Xinyu ZHU  Jun ZHANG  Gengsheng CHEN  

IEICE TRANSACTIONS on Information and Systems   Vol.E103-D   No.3   pp.648-659
Publication Date: 2020/03/01
Online ISSN: 1745-1361
DOI: 10.1587/transinf.2019EDP7164
Type of Manuscript: PAPER
Category: Image Recognition, Computer Vision
object detection,  self-attending,  semantic activating,  

Full Text: PDF(3.6MB)>>
Buy this Article

Recent top-performing object detectors usually depend on a two-stage approach, which benefits from its region proposal and refining practice but suffers low detection speed. By contrast, one-stage approaches have the advantage of high efficiency while sacrifice their accuracies to some extent. In this paper, we propose a novel single-shot object detection network which inherits the merits of both.

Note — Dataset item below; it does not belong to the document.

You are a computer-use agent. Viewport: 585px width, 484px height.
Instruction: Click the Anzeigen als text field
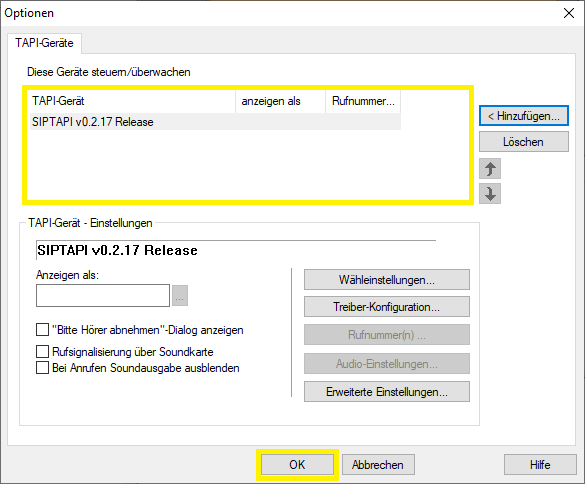click(103, 296)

Motivated by the idea of semantic enrichment to the convolutional features within a typical deep detector, we propose two novel modules: 1) by modeling the semantic interactions between channels and the long-range dependencies between spatial positions, the self-attending module generates both channel and position attention, and enhance the original convolutional features in a self-guided manner; 2) leveraging the class-discriminative localization ability of classification-trained CNN, the semantic activating module learns a semantic meaningful convolutional response which augments low-level convolutional features with strong class-specific semantic information. The so called self-attending and semantic activating network (ASAN) achieves better accuracy than two-stage methods and is able to fulfil real-time processing. Comprehensive experiments on PASCAL VOC indicates that ASAN achieves state-of-the-art detection performance with high efficiency.